Ainsi, de la même manière qu’il y eut un féminisme colonial, c’est-à-dire au service de l’ambition civilisatrice occidentale, mais aussi de la domination masculine dans son utilisation au service de la colonisation occidentale qui fut bel et bien patriarcale, nous assistons bien à un « féminisme néocolonial ». C’est grâce à l’infériorisation de l’Autre musulman, à son altérisation[5] à travers la question féminine que certains occidentaux créent un « nous », s’opposant à « eux », musulmans, sexistes, autocrates et aux valeurs archaïques, formant à l’échelle internationale un danger à combattre, et à l’intérieur même des frontières occidentales un nouvel « ennemi intérieur ». Mais cet essentialisme auquel de nombreux occidentaux réduisent l’islam, a conduit certains musulmans à répondre par un autre essentialisme, celui d’un Occident décadent, ou règne débauche et marchandisation du corps des femmes, réduites à des objets sexuels ou à l’aliénation de l’exploitation par le travail. Les femmes sont tout autant placées au centre de la question civilisationnelle, elles sont l’archétype de la civilisation musulmane, ce qui la différencie d’un Occident aux mœurs et aux valeurs décadentes. Le voile devient ici étendard de l’islam, il représente la préservation de la société musulmane, de la famille musulmane de la débauche et de la libération immorales des femmes occidentales.

Le discours sera centré sur la tenue islamique, sur le vêtement, sur la nécessité de sa longueur et de sa largeur, pour couvrir au mieux, dissimuler au mieux en d’autres termes, sur le corps des femmes et sa nécessaire discrétion pour garantir la cohésion sociale. L’Occident est réduit à ses expressions les plus caricaturales, il devient l’Autre face auquel il faut se différencier à tout prix. Si durant l’époque coloniale, puis de décolonisation, cette posture réactive et défensive était compréhensible, il n’en demeure pas moins qu’au vu des réalités socio-politiques actuelles, elle conduit à une impasse. De toute évidence, d’un côté comme de l’autre, les réalités témoignent de la fragilité des représentations, et la mondialisation a rendu poreuse les frontières entre monde musulman et Occident.

 

La suite la semaine prochaine inchAllah…


[1] Voir Leila Ahmed, chapitre 8 «The discourse of the veil », dans  Women and Gender in Islam. Historical Roots of a Modern Debate, Yale University Press, 1992.

[2] Voir « L’Algérie de dévoile », dans L’An V de la révolution algérienne, de Frantz Fanon, ed. La Découverte, 2001.

[3] Voir Edward Said,  L’Orientalisme. L’Orient créé par l’Occident, Seuil, Paris, 2003.

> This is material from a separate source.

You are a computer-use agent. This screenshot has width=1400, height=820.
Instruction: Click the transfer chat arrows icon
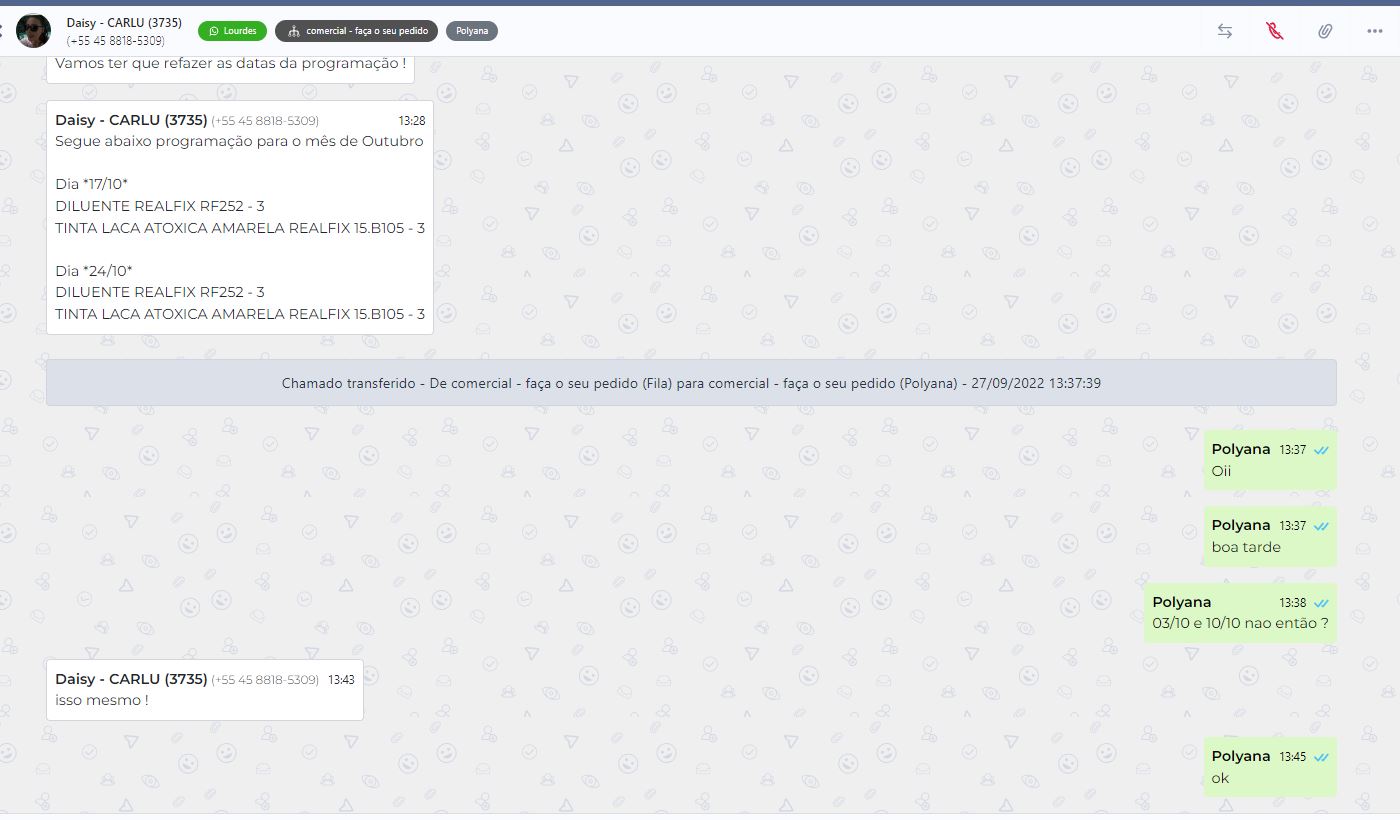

[4] Ses propos concernant l’auscultation des femmes par des médecins hommes comme illustration du degré de civilisation occidentale, font écho aux polémiques françaises sur la mixité du personnel imposée au patient dans les hôpitaux : « I am aware that in exceptional cases women like to be attended by female doctors, but I conceive that throughout the civilised world, attandance by medical is still the rule.» dans Leila Ahmed, chapitre 8 «The discourse of the veil », dans  Women and Gender in Islam. Historical Roots of a Modern Debate, Yale University Press, 1992, p154.

[5] Sur le procès d’altérisation conduisant à une racisation, ici des musulmans, voire Collette Guillaumin L’idéologie raciste, folio, 2002.